C’est ce que nous nommons le sommeil solitaire.

Il apparaît que les parents apaisent moins par eux-mêmes, cédant cette fonction aux doudous, ces objets transitionnels occidentaux multiples et très colorés. La tétine, voire plusieurs, est proposée et mise à disposition dans le lit, ce qui procure un apaisement trop immédiat pour le bébé et le jeune enfant.

Pour les enfants à partir de 18 mois, les parents ensemble ou séparément racontent des petites histoires à leurs enfants, généralement les mêmes sur plusieurs couchers, ou leur font écouter des comptines et berceuses du monde dans une atmosphère tamisée, le rituel se terminant par l’installation de la veilleuse, petite lumière protectrice et rassurante pour passer la nuit.
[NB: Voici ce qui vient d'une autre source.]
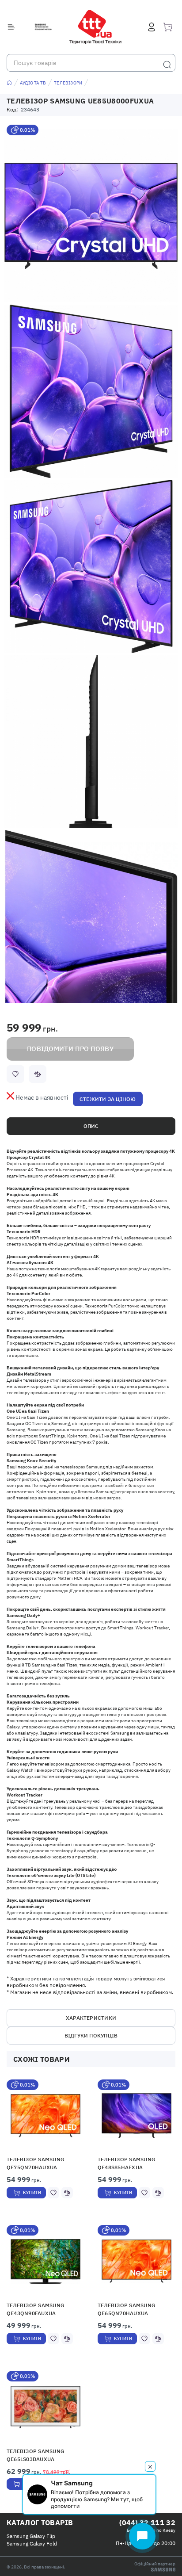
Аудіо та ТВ (33, 82)
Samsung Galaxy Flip (31, 2536)
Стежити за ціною (108, 1099)
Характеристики (91, 2017)
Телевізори (68, 82)
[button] (46, 2115)
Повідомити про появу (70, 1048)
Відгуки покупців (91, 2035)
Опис (91, 1126)
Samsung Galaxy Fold (32, 2543)
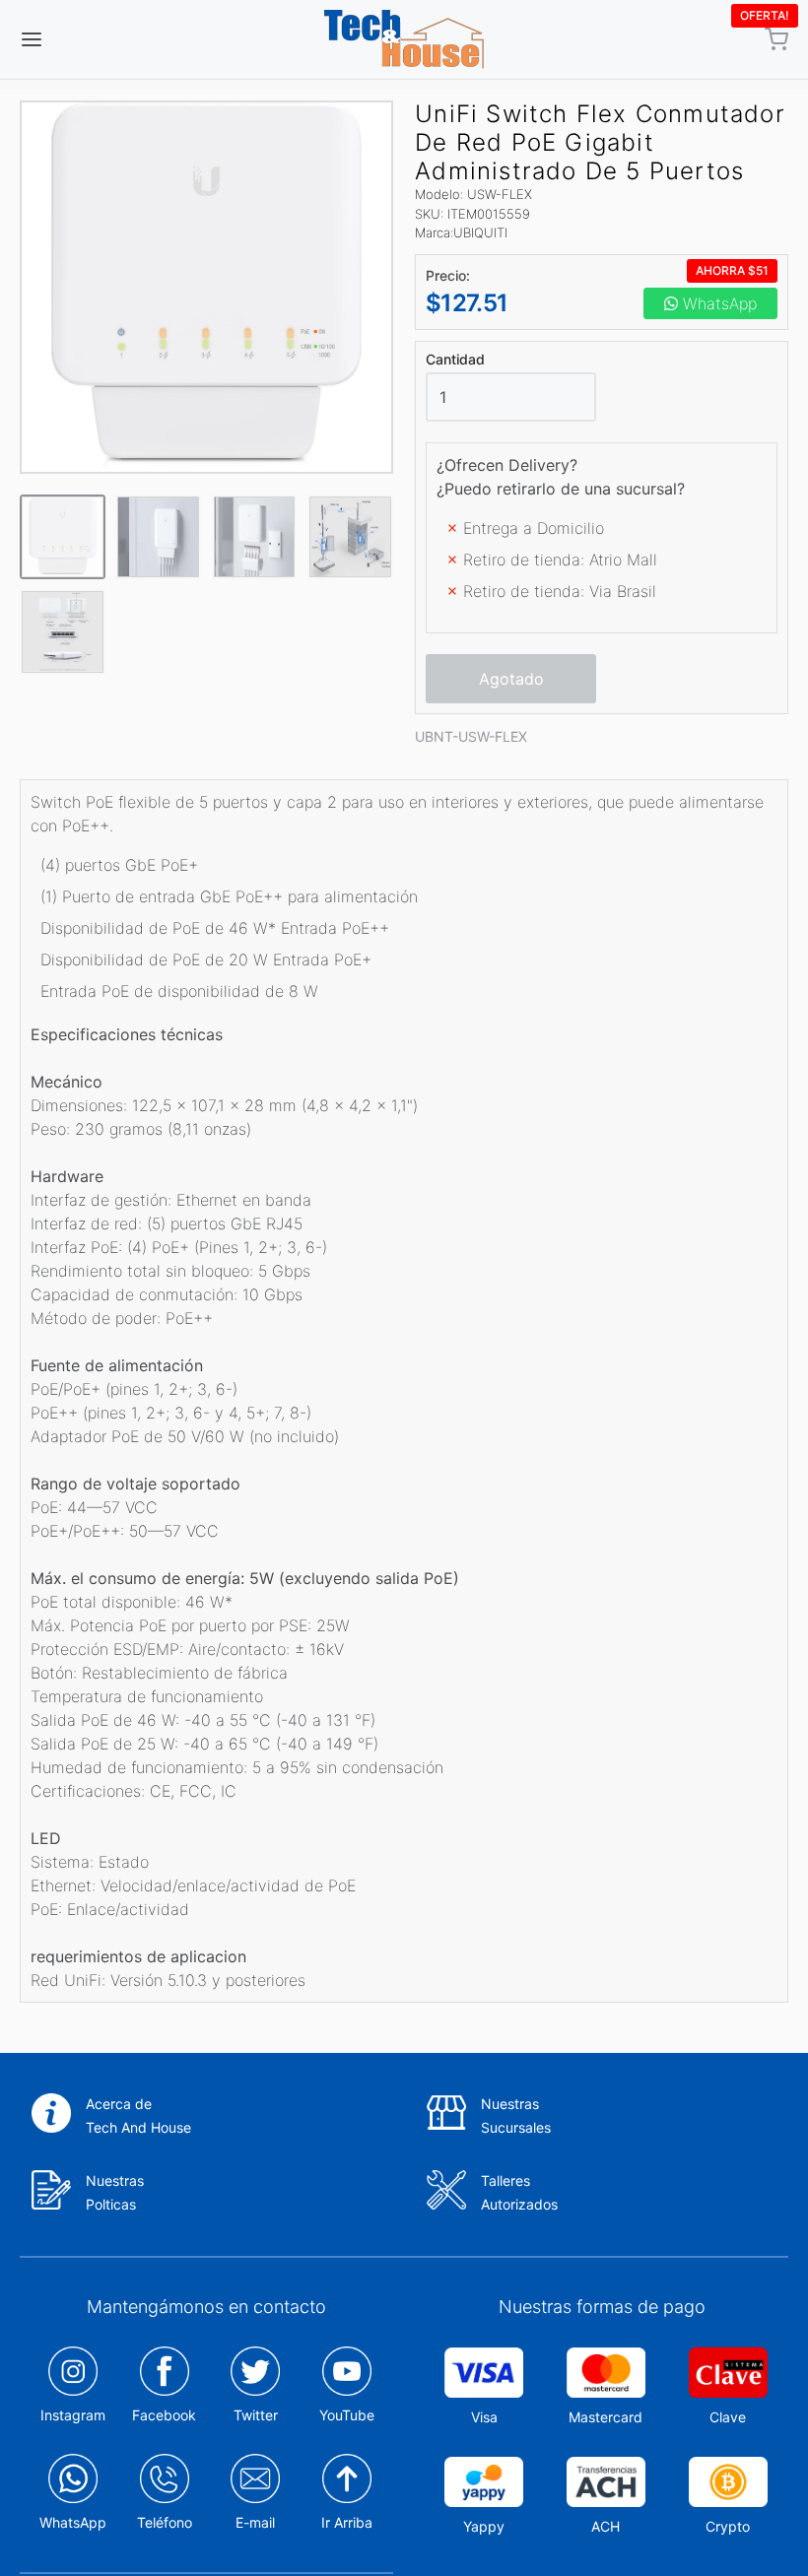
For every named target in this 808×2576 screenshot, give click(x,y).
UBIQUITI (480, 232)
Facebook (164, 2415)
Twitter (256, 2415)
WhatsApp (717, 303)
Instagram (72, 2415)
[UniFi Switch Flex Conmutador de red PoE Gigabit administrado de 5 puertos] (206, 287)
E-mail (255, 2522)
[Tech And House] (404, 39)
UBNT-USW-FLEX (471, 736)
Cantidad (455, 359)
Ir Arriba (346, 2522)
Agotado (511, 679)
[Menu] (96, 39)
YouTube (346, 2415)
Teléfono (164, 2522)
Plus l’enfant grandit, plus il choisit ces histoires.

Les rituels d’un continent à l’autre

Ailleurs dans le monde, de l’Europe à l’Asie du Sud en passant par les pays d'Afrique, les familles partagent l’espace de nuit avec leurs jeunes enfants. Il y a toujours plusieurs adultes pour endormir les enfants et répondre à leurs besoins.

En Europe, il y a beaucoup de variantes autour du rituel du coucher suivant les pays européens.
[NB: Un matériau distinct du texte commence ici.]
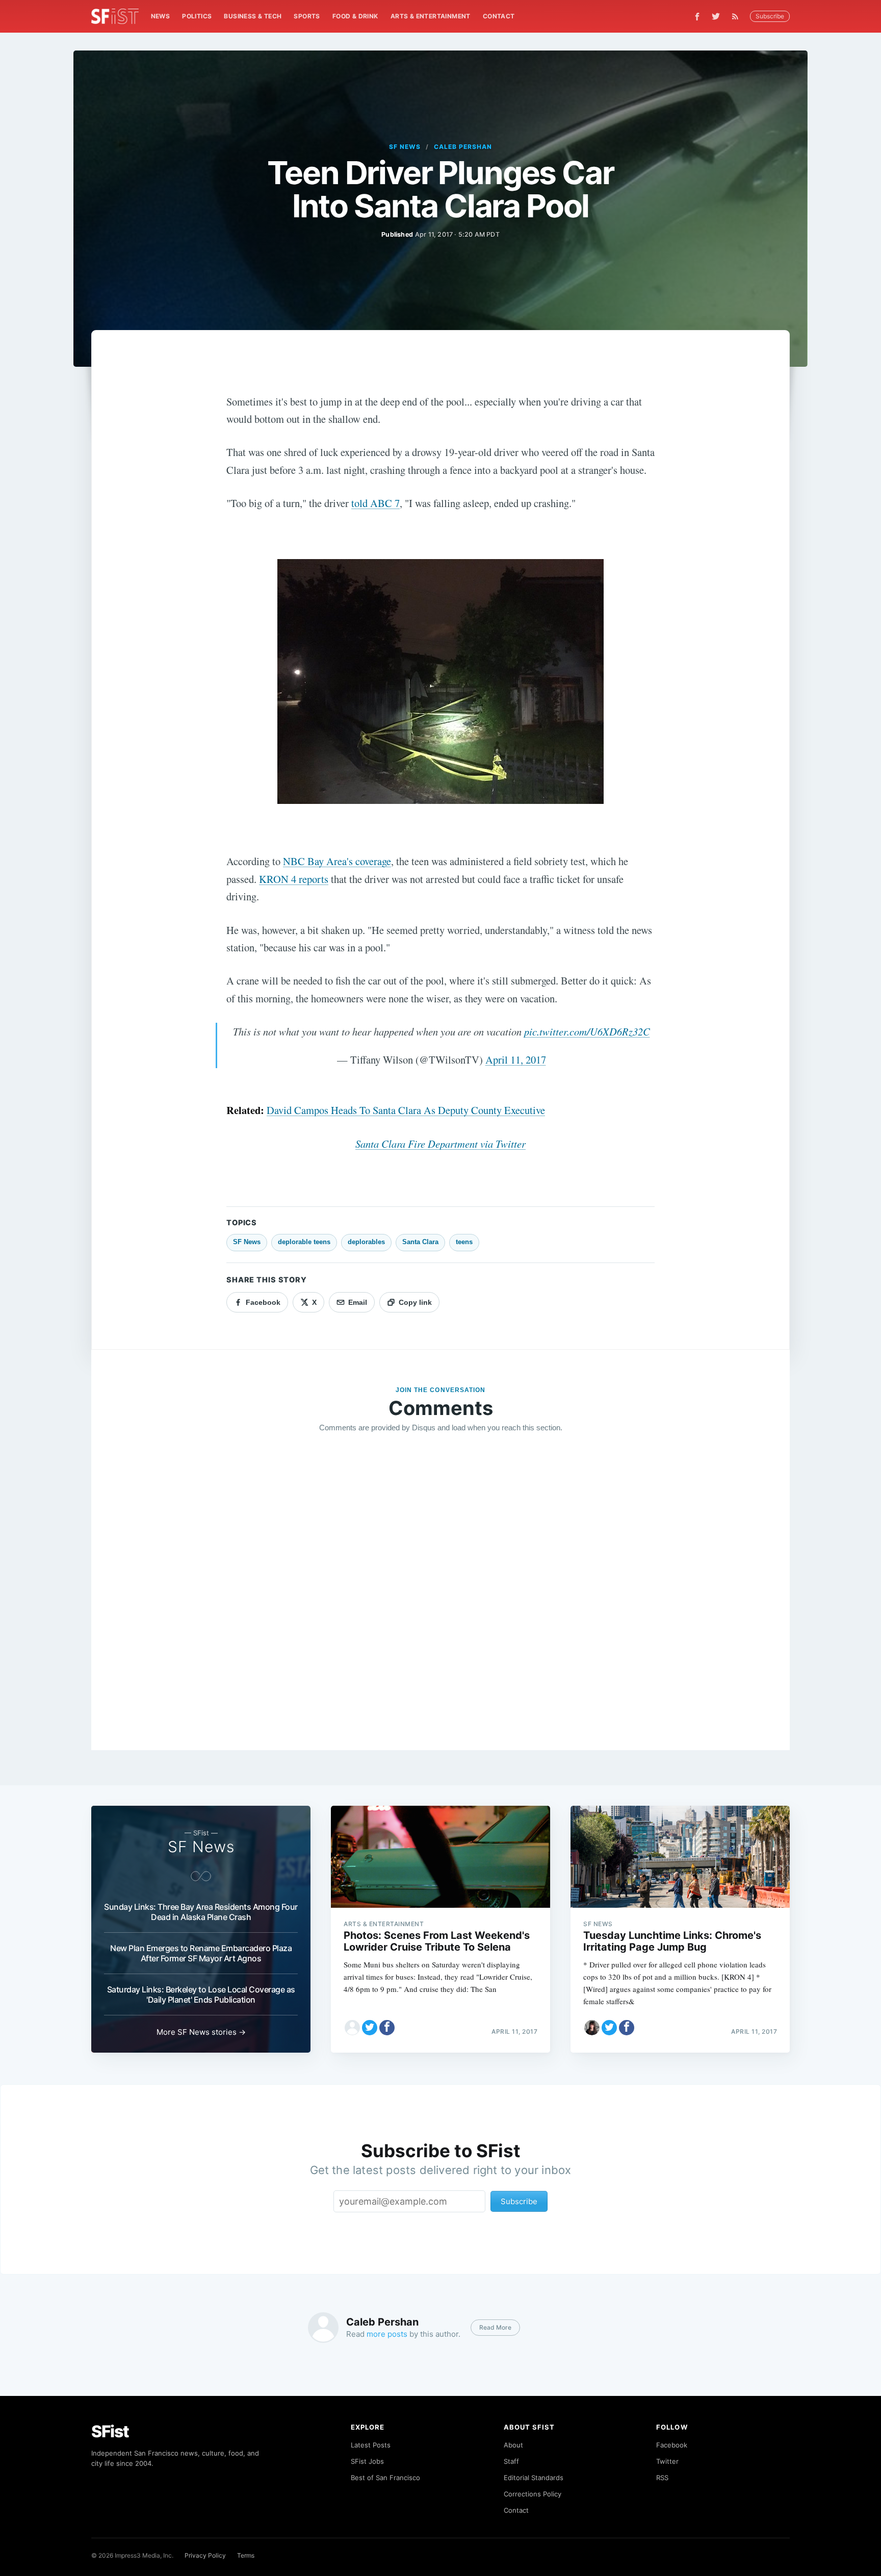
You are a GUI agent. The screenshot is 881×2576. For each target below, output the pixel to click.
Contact (499, 16)
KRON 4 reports (293, 879)
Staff (511, 2461)
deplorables (366, 1242)
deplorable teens (304, 1242)
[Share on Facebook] (387, 2027)
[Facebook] (697, 17)
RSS (662, 2477)
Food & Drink (355, 16)
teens (464, 1242)
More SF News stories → (201, 2032)
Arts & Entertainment (431, 16)
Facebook (671, 2445)
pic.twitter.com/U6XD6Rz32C (587, 1031)
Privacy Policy (205, 2555)
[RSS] (737, 16)
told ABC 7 (375, 503)
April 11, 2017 (515, 1059)
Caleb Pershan (462, 146)
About (513, 2445)
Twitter (667, 2461)
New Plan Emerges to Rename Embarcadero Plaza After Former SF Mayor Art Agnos (201, 1953)
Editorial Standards (533, 2477)
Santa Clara (420, 1242)
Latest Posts (371, 2445)
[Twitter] (715, 16)
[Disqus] (440, 1587)
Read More (495, 2327)
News (160, 16)
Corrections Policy (532, 2494)
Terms (245, 2555)
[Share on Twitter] (369, 2027)
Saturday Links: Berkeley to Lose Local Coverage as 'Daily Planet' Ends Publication (201, 1994)
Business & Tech (252, 16)
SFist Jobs (367, 2461)
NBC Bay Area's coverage (337, 861)
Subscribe (770, 16)
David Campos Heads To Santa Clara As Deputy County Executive (406, 1110)
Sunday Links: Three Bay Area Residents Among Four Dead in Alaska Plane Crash (201, 1912)
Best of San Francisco (385, 2477)
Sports (307, 16)
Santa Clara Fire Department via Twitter (440, 1144)
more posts (387, 2334)
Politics (197, 16)
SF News (405, 146)
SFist (110, 2431)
Au Portugal, en Angleterre, en Espagne, les bébés et les jeunes enfants s’endorment tout près des parents, dans un berceau, dans la chambre parentale. C’est ce que l’on nomme le co-sleeping ou le co-dodo c’est-à-dire le dormir ensemble ou le sommeil partagé avec plusieurs façons de le mettre en place. Ce terme est d’origine anglo-saxonne.

Au Portugal, avec son passé influencé par une culture africaine et brésilienne, le rituel s'organise également autour des berceuses. Le maternage est mixte, parfois dans la proximité, parfois dans le maternage distal. On parle de « bercement par l'oreille » tant les mères perpétuent une tradition d'oralité avec l'utilisation des berceuses.
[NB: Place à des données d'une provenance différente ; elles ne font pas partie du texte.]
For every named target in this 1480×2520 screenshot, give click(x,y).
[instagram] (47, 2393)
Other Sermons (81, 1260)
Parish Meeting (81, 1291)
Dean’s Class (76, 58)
 Ces deux rites d'endormissement tendent à perdurer.

En Asie

En Chine, les parents continuent à pratiquer le sommeil partagé. Les enfants dorment avec leurs parents ou dans un berceau, dans la chambre parentale, recouverts d’une couverture très douce. Ils sont longuement accompagnés avant et dans leur sommeil par des berceuses.

Au Japon, les berceuses se murmurent aux oreilles des enfants. Les thèmes des contes sont multiples, il y a les personnages mythiques tels que le chat tigré, la souris, le charpentier et les femmes des neiges. Les boîtes à musique sont très utilisées avec des rythmes très ralentis, très différentes des boîtes à musique européennes.

En Inde, la vie se passe au sol, le bébé est déposé dans un berceau pendulaire pour le protéger à partir du seizième jour. Le bercement est vigoureux. Les berceuses l’accompagnent de jour comme de nuit. 

En milieu tamoul, c'est le sari du mariage qui sert à endormir et bercer l'enfant .

Dans certains pays d'Afrique, le bébé et le jeune enfant dorment blottis contre leur mère, à portée du sein, au milieu des bruits quotidiens, avec tous les adultes composant la famille élargie. Installé sur une natte, l'enfant est souvent recouvert de deux pagnes, un petit pour l’envelopper, le deuxième coloré pour l’esthétique et les ancêtres inscrits dans la filiation. L’espace est partagé par tous et les femmes de la famille prennent le relais de la mère.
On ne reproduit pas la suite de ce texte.